AIM OF THE TASK
Exclude every picture. Output verbatim the lines from the one containing "Click the axes origin point" to the end of the data.

[Collected data entries]

┄┄┄┄┄┄┄┄┄┄

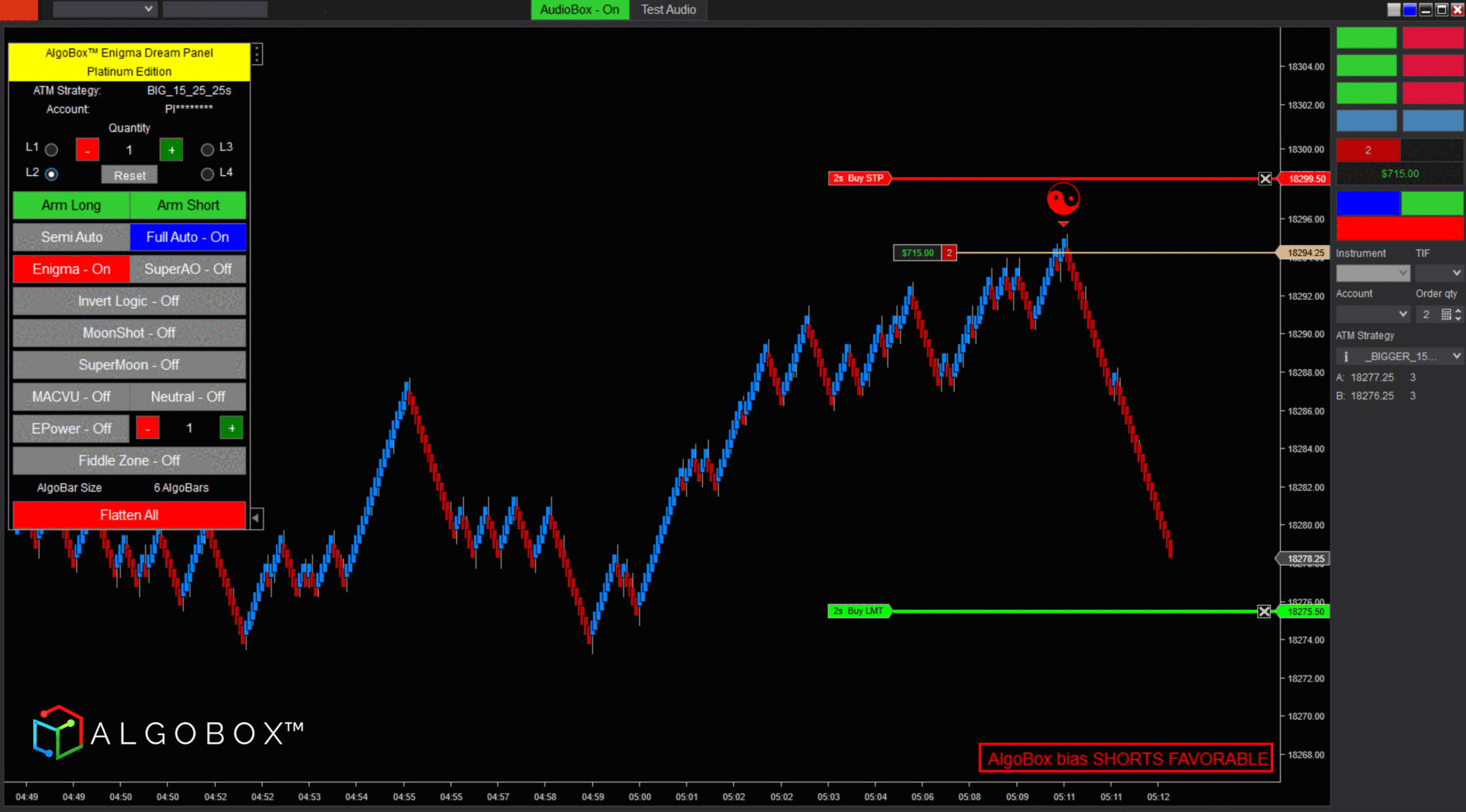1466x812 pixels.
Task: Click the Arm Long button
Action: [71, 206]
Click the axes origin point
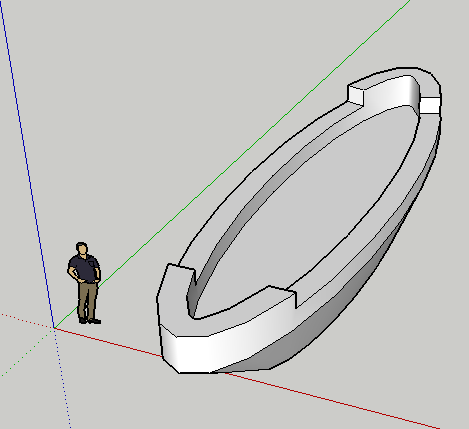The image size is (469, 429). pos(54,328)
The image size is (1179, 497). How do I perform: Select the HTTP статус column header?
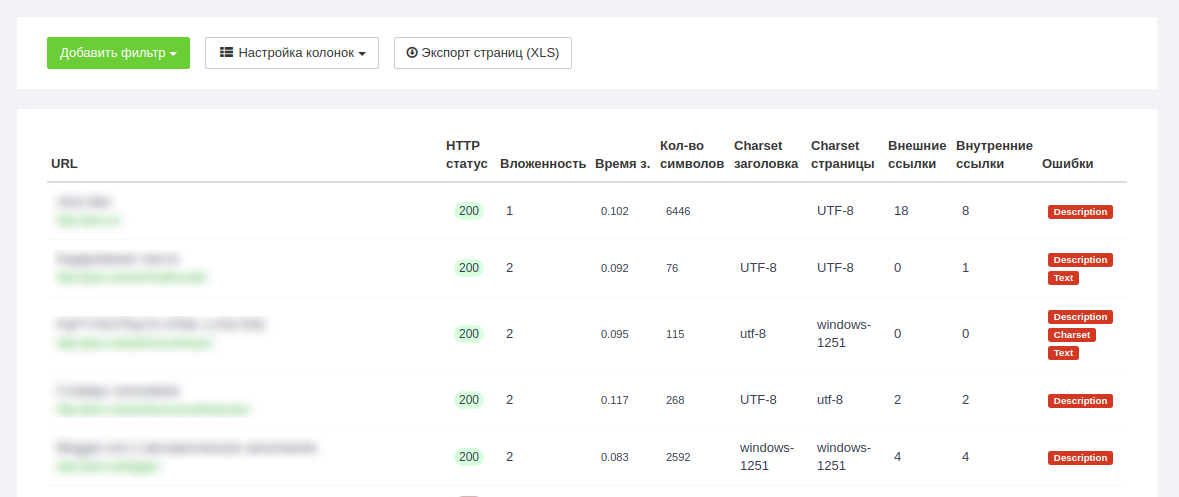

┄┄┄┄┄┄┄┄┄┄

EXERCISE RESPONSE
Click the axes origin point
The image size is (469, 429). pos(54,328)
The image size is (1179, 497). How do I perform: Select the HTTP статус column header?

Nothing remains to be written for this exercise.